Most Brits nodded sagely and then went on about the business of devouring
football results and slobbering over page 3 girls (not unlike we Yanks after
all, are they?) Not Nick Davies, though: Davies, the aforementioned Guardian
reporter, smelled a rat. Thus began the five-year odyssey in which a handful of
journalists and legal eagles took on the empire of one of the world’s most
powerful men and fought it to a standstill.
For a few days.
Rupert Murdoch [source: David Shankbone/wikimedia commons] |
Davies lays out the history, often in excruciating detail,
in his 2014 memoir Hack Attack: The Inside Story of how the Truth Caught up
with Rupert Murdoch. Davies and his editor, Alan Rusbridger, began the
laborious process of uncovering the seamy underbelly of Murdoch’s print empire
in Britain with a single story in 2009. By the end, they had stripped the
covers off not just the invasion of the privacy of just about anyone with any
celebrity but also bribery of law enforcement. All this criminality was based
on a single desire: for Murdoch’s journalism empire to become so powerful that they
could dictate policy to the British government. They damned near succeeded.
Through 400-plus pages, Davies logs the small details of
the crimes at News of the World, Murdoch’s flagship tabloid, and the
involvement of officials of the company from James Murdoch to Rebekah Brooks.
Over a period of three years, Davies and The Guardian worried at every piece of
evidence, each inconsistency, every slip of the tongue by a participant. Names
are named, including officials of the London Metropolitan Police and at
Scotland Yard; likewise a series of residents of 10 Downing Street.
Davies draws his information from sources named and
unnamed, from court records, and from the published reports of the Levenson
Commission, which ultimately investigated the whole sordid affair. He also lays
out a history of the Murdoch empire in Great Britain, complete with their early
support of Margaret Thatcher and hints of payback from her government.

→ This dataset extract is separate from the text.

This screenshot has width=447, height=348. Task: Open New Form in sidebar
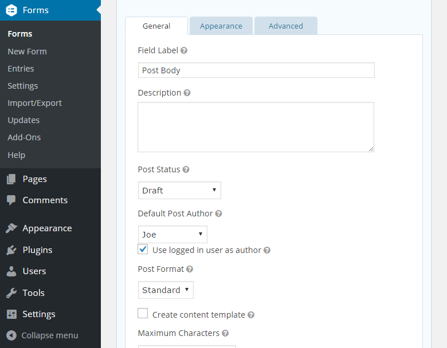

Davies’ descriptions of the antics of News of the World and
another Murdoch paper, The Sun, reveal that the world of British newspaper
journalism is vastly different from that in the States. The large newspapers in
Britain have nationwide circulation, which gives them a powerful voice in the
political arena. History reveals that newspaper publishers have never been shy
about shading the truth (or telling outright lies) when it comes to British
politics; not unlike the practices of Murdoch’s flagship property in the USA,
Fox News. Davies is not afraid to describe the tactics of the tabloids,
including what he calls ”monstering” – a process of character assassination
employed to get rid of people the publisher finds inconvenient. Politicians who
incurred the wrath of the wrong publisher frequently found their private lives
(real or imagined) splashed across the front pages.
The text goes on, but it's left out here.